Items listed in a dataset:

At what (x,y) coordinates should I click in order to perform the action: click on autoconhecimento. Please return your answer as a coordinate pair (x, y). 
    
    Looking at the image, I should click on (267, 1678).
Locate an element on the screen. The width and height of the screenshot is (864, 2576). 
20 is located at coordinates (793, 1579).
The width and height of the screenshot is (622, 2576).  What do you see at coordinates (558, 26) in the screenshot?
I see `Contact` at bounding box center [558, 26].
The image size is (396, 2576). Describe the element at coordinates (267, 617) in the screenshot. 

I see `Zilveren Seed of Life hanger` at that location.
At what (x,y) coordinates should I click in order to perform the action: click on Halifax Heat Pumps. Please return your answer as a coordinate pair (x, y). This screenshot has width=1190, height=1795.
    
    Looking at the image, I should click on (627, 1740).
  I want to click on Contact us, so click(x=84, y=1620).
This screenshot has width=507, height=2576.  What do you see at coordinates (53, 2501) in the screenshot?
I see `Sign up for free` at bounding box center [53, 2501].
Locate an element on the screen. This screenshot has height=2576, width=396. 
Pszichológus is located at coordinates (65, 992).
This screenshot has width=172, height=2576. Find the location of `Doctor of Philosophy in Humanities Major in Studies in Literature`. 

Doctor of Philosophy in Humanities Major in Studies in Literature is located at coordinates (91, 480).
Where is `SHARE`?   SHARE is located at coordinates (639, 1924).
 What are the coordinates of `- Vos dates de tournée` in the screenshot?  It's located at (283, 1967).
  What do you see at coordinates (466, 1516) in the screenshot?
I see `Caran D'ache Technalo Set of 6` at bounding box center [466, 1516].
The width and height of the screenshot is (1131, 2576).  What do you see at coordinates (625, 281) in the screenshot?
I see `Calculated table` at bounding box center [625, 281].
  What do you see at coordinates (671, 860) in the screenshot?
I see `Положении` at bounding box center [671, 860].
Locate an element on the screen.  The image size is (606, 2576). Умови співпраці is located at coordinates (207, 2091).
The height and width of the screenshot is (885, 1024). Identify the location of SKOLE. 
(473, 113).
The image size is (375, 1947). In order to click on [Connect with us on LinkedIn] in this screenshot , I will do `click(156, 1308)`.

* [Task objective]: Replace "coordinate pair" with "coordinate tuple" in the rows from the line with "The image size is (396, 2576)." up to and including the line with "coordinates (639, 1924).", changing nothing else. Give back only those lines.

* [Finished task]:
The image size is (396, 2576). Describe the element at coordinates (267, 617) in the screenshot. 

I see `Zilveren Seed of Life hanger` at that location.
At what (x,y) coordinates should I click in order to perform the action: click on Halifax Heat Pumps. Please return your answer as a coordinate tuple (x, y). This screenshot has width=1190, height=1795.
    
    Looking at the image, I should click on (627, 1740).
  I want to click on Contact us, so click(x=84, y=1620).
This screenshot has width=507, height=2576.  What do you see at coordinates (53, 2501) in the screenshot?
I see `Sign up for free` at bounding box center [53, 2501].
Locate an element on the screen. This screenshot has height=2576, width=396. 
Pszichológus is located at coordinates (65, 992).
This screenshot has width=172, height=2576. Find the location of `Doctor of Philosophy in Humanities Major in Studies in Literature`. 

Doctor of Philosophy in Humanities Major in Studies in Literature is located at coordinates (91, 480).
Where is `SHARE`?   SHARE is located at coordinates (639, 1924).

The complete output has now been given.